(Source records)
******

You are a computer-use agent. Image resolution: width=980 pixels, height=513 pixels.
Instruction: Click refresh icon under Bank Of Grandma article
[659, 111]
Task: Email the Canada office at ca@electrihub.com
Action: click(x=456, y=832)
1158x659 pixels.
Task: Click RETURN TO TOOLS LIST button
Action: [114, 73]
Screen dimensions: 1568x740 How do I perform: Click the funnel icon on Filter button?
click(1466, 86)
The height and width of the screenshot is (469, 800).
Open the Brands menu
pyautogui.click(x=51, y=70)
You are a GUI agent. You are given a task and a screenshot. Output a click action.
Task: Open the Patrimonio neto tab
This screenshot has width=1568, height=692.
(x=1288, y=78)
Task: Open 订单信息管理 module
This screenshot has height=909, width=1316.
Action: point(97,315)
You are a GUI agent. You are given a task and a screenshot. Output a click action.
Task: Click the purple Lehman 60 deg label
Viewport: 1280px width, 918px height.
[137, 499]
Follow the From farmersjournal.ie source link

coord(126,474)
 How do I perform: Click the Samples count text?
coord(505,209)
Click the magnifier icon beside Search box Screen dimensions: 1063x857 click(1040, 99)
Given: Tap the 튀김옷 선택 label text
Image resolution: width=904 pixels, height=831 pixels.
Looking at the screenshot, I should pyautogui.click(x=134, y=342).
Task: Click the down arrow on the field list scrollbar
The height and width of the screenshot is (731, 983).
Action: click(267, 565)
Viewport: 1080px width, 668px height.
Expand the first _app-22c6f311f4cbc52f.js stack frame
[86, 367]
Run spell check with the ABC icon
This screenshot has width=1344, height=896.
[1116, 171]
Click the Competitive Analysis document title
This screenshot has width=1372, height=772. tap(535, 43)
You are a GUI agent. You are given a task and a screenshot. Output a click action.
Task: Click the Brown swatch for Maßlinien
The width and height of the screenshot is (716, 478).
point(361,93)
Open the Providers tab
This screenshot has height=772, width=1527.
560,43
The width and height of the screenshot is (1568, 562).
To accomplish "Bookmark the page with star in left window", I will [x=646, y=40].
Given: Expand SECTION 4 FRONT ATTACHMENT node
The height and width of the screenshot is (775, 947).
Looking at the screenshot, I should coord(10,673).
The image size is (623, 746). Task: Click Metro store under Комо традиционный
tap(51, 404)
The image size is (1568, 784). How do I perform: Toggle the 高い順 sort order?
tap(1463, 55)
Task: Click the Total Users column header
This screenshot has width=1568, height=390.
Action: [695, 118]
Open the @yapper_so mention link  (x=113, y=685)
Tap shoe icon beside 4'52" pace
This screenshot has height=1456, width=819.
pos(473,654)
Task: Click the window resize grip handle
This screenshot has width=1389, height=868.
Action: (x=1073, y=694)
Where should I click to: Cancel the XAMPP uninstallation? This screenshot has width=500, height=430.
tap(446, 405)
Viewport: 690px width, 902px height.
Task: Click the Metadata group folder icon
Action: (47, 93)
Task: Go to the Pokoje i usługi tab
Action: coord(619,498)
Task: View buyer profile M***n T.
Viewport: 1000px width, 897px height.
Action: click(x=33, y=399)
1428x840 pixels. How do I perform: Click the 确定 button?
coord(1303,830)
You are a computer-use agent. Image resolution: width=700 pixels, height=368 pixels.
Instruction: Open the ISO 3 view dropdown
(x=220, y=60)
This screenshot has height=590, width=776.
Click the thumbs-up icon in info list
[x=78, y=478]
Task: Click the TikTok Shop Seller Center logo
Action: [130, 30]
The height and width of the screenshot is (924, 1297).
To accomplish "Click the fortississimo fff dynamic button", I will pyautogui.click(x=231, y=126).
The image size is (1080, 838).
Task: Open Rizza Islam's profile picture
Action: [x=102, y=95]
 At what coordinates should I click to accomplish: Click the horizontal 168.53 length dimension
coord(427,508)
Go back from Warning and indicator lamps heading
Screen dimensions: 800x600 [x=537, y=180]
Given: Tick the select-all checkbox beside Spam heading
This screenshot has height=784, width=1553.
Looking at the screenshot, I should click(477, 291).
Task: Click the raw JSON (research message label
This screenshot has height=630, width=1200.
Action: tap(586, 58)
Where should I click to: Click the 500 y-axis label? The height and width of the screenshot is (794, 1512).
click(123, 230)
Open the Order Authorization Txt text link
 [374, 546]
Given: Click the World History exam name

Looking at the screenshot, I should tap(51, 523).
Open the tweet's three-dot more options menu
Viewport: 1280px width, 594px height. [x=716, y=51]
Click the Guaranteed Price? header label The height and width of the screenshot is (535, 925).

******

**About this exercise:**
Repeat the whole of the data above exactly as it appears.

**Solution for this exercise:**
You are a computer-use agent. Image resolution: width=980 pixels, height=513 pixels.
Instruction: Click refresh icon under Bank Of Grandma article
[659, 111]
Task: Email the Canada office at ca@electrihub.com
Action: click(x=456, y=832)
1158x659 pixels.
Task: Click RETURN TO TOOLS LIST button
Action: [114, 73]
Screen dimensions: 1568x740 How do I perform: Click the funnel icon on Filter button?
click(1466, 86)
The height and width of the screenshot is (469, 800).
Open the Brands menu
pyautogui.click(x=51, y=70)
You are a GUI agent. You are given a task and a screenshot. Output a click action.
Task: Open the Patrimonio neto tab
This screenshot has width=1568, height=692.
(x=1288, y=78)
Task: Open 订单信息管理 module
This screenshot has height=909, width=1316.
Action: point(97,315)
You are a GUI agent. You are given a task and a screenshot. Output a click action.
Task: Click the purple Lehman 60 deg label
Viewport: 1280px width, 918px height.
[137, 499]
Follow the From farmersjournal.ie source link

coord(126,474)
 How do I perform: Click the Samples count text?
coord(505,209)
Click the magnifier icon beside Search box Screen dimensions: 1063x857 click(1040, 99)
Given: Tap the 튀김옷 선택 label text
Image resolution: width=904 pixels, height=831 pixels.
Looking at the screenshot, I should pyautogui.click(x=134, y=342).
Task: Click the down arrow on the field list scrollbar
The height and width of the screenshot is (731, 983).
Action: click(267, 565)
Viewport: 1080px width, 668px height.
Expand the first _app-22c6f311f4cbc52f.js stack frame
[86, 367]
Run spell check with the ABC icon
This screenshot has width=1344, height=896.
[1116, 171]
Click the Competitive Analysis document title
This screenshot has width=1372, height=772. tap(535, 43)
You are a GUI agent. You are given a task and a screenshot. Output a click action.
Task: Click the Brown swatch for Maßlinien
The width and height of the screenshot is (716, 478).
point(361,93)
Open the Providers tab
This screenshot has height=772, width=1527.
560,43
The width and height of the screenshot is (1568, 562).
To accomplish "Bookmark the page with star in left window", I will [x=646, y=40].
Given: Expand SECTION 4 FRONT ATTACHMENT node
The height and width of the screenshot is (775, 947).
Looking at the screenshot, I should coord(10,673).
The image size is (623, 746). Task: Click Metro store under Комо традиционный
tap(51, 404)
The image size is (1568, 784). How do I perform: Toggle the 高い順 sort order?
tap(1463, 55)
Task: Click the Total Users column header
This screenshot has width=1568, height=390.
Action: [695, 118]
Open the @yapper_so mention link  (x=113, y=685)
Tap shoe icon beside 4'52" pace
This screenshot has height=1456, width=819.
pos(473,654)
Task: Click the window resize grip handle
This screenshot has width=1389, height=868.
Action: (x=1073, y=694)
Where should I click to: Cancel the XAMPP uninstallation? This screenshot has width=500, height=430.
tap(446, 405)
Viewport: 690px width, 902px height.
Task: Click the Metadata group folder icon
Action: (47, 93)
Task: Go to the Pokoje i usługi tab
Action: coord(619,498)
Task: View buyer profile M***n T.
Viewport: 1000px width, 897px height.
Action: click(x=33, y=399)
1428x840 pixels. How do I perform: Click the 确定 button?
coord(1303,830)
You are a computer-use agent. Image resolution: width=700 pixels, height=368 pixels.
Instruction: Open the ISO 3 view dropdown
(x=220, y=60)
This screenshot has height=590, width=776.
Click the thumbs-up icon in info list
[x=78, y=478]
Task: Click the TikTok Shop Seller Center logo
Action: [130, 30]
The height and width of the screenshot is (924, 1297).
To accomplish "Click the fortississimo fff dynamic button", I will pyautogui.click(x=231, y=126).
The image size is (1080, 838).
Task: Open Rizza Islam's profile picture
Action: [x=102, y=95]
 At what coordinates should I click to accomplish: Click the horizontal 168.53 length dimension
coord(427,508)
Go back from Warning and indicator lamps heading
Screen dimensions: 800x600 [x=537, y=180]
Given: Tick the select-all checkbox beside Spam heading
This screenshot has height=784, width=1553.
Looking at the screenshot, I should click(477, 291).
Task: Click the raw JSON (research message label
This screenshot has height=630, width=1200.
Action: tap(586, 58)
Where should I click to: Click the 500 y-axis label? The height and width of the screenshot is (794, 1512).
click(123, 230)
Open the Order Authorization Txt text link
 [374, 546]
Given: Click the World History exam name

Looking at the screenshot, I should tap(51, 523).
Open the tweet's three-dot more options menu
Viewport: 1280px width, 594px height. [x=716, y=51]
Click the Guaranteed Price? header label The height and width of the screenshot is (535, 925).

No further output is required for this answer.